Design and in vitro characterization of multistage silicon-PLGA budesonide particles for inflammatory bowel disease

Inflammatory bowel disease (IBD) affects a confined area of the intestine and, therefore, administration of drugs via oral route is preferable. However, obstacles such as changes in the pH along gastrointestinal tract (GIT), enzymatic activity, and intraluminal pressure may cause low drug availability in the target tissue when delivered orally. Previous studies have pointed out the benefits of using micron-sized particles for targeting inflamed intestinal mucosa and nanoparticles for delivery of anti-inflammatory agents to the affected epithelial cells. We hypothesized that by combining the benefits of micro- and nano- particles, we could create a more efficient delivery system for budesonide, a glucocorticosteroid commonly used for anti-inflammatory IBD therapy. The aim of this study was to develop a novel multistage system for oral delivery designed to increase concentrations budesonidein the inflamed intestinal tissue.
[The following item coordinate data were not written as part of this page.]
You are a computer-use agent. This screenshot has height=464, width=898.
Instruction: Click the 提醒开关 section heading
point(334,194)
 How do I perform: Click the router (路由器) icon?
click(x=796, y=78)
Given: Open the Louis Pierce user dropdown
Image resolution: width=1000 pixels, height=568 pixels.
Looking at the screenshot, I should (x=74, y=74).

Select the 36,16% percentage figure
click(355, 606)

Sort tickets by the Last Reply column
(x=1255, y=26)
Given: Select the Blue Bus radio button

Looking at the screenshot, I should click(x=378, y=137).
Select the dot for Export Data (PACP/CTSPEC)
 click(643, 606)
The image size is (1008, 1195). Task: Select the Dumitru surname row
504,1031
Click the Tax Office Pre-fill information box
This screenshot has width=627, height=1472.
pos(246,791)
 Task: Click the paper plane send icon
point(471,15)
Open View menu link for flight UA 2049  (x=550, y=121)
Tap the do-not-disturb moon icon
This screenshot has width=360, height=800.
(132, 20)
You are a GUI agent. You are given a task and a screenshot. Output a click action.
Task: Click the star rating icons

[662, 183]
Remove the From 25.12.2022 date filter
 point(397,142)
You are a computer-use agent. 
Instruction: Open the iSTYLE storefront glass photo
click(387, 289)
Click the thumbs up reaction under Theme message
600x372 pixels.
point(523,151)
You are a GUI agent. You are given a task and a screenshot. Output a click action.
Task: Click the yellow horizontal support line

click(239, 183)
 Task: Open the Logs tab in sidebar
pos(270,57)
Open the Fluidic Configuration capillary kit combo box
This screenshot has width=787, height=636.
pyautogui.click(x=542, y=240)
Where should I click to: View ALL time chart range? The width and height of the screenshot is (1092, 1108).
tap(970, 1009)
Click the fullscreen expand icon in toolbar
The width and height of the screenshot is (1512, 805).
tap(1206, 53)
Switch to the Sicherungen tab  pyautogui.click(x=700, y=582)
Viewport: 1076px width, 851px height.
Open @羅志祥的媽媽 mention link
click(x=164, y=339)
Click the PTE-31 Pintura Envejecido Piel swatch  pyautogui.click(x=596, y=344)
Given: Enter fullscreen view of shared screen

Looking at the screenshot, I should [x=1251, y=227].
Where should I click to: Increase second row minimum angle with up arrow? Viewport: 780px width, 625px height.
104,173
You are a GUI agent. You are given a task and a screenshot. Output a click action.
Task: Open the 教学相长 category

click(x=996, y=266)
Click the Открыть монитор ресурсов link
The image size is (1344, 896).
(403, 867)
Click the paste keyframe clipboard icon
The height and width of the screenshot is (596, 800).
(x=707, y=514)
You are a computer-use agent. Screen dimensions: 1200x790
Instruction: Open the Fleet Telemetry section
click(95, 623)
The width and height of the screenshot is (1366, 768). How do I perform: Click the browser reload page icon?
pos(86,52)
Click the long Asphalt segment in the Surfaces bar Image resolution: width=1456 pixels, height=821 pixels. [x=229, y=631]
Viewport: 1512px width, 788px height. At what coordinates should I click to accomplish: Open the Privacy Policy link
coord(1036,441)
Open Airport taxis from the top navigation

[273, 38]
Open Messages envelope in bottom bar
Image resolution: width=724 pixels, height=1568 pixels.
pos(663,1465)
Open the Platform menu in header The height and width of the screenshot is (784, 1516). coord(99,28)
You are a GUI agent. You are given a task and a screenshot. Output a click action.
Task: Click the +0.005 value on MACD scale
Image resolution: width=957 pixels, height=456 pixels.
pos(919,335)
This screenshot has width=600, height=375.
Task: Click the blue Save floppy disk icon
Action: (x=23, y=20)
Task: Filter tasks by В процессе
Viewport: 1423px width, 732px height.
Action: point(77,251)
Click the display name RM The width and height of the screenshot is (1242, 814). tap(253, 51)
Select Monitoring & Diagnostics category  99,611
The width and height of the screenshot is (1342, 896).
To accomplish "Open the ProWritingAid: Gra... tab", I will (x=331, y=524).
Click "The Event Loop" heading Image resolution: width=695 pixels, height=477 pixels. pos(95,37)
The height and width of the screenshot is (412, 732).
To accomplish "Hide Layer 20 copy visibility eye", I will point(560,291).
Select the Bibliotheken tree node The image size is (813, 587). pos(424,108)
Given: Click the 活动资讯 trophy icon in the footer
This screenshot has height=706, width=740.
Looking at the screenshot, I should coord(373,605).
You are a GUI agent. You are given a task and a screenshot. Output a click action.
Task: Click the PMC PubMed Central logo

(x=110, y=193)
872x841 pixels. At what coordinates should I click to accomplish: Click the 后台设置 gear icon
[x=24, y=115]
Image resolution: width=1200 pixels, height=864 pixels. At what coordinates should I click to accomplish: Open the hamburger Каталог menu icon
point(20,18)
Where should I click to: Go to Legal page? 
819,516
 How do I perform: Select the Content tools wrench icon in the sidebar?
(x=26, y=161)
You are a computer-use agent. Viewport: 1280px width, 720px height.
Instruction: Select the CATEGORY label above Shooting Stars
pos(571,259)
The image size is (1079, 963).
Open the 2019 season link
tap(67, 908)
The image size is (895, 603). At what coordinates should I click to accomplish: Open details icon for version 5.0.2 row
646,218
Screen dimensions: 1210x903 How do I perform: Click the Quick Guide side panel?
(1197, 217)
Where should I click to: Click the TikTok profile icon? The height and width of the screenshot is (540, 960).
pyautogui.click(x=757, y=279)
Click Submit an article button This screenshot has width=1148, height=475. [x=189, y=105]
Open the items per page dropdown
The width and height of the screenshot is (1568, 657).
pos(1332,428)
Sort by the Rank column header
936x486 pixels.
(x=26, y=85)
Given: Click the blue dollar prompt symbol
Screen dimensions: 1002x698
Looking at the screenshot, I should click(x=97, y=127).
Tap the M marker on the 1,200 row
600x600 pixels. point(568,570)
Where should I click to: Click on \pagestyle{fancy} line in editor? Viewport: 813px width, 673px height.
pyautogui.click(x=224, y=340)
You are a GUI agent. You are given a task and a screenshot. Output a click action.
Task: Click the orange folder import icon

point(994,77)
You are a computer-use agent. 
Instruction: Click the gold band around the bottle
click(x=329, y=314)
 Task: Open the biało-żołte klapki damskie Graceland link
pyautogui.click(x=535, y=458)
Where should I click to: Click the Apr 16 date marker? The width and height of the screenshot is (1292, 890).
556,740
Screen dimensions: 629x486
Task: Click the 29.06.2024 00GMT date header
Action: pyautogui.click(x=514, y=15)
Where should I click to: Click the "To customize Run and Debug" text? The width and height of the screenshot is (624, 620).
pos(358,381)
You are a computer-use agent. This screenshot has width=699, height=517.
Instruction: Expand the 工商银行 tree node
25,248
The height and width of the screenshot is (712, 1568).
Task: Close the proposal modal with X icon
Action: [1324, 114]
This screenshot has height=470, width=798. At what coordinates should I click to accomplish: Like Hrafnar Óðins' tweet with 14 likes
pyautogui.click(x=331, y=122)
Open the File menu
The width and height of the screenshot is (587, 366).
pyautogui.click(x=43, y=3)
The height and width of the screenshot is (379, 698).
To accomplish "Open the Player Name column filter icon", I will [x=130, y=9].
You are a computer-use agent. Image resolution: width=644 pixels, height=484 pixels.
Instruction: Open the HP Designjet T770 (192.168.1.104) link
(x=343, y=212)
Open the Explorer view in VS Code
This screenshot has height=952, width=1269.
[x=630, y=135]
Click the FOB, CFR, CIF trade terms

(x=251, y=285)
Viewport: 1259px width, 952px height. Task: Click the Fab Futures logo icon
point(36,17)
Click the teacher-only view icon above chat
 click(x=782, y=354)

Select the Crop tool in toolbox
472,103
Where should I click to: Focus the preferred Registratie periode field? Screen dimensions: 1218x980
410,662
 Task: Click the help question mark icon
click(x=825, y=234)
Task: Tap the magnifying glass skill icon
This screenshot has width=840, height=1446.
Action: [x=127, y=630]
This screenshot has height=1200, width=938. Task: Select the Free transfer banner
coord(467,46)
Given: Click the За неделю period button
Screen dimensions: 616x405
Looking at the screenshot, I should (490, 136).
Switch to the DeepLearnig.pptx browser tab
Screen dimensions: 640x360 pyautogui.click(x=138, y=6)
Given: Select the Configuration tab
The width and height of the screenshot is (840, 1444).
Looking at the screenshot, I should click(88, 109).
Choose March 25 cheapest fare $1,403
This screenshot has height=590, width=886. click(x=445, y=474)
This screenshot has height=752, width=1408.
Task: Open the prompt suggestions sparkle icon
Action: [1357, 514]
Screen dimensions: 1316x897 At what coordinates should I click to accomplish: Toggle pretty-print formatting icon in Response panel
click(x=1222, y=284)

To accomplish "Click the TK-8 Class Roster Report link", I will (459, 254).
The multistage system consists of Stage 1 mesoporous silicon microparticles (S1MP) loaded with stage 2 poly-lactic-glycolic acid (PLGA) budesonide-encapsulating nanoparticles (BNP). BNP were efficiently loaded into S1MP (loading efficiency of 45.9 ± 14.8%) due to the large pore volume and high surface area of S1MP and exhibited controlled release profiles with enhanced drug dissolution rate in biologically relevant pHs. Due to the robustness in acidic pH and their geometry, S1MP protected the loaded budesonide in the acidic (gastric) pH with only 20% release. This allowed for the prolonged release of the BNP in the higher pH conditions (intestinal pH). The sustained release of BNP could facilitate accumulation in the inflamed tissue, enabling BNP to penetrate inflamed mucosa and release active budesonide to the target site. The multistage systems of S1MP and BNP were further evaluated in three-dimensional (3D) in vitro model of IBD and were found to (1) increase accumulation of BNP in the inflamed areas, (2) restore the barrier function of Caco-2 inflamed monolayer, and (3) significantly reduce pro-inflammatory cytokine release almost to the level of the healthy control.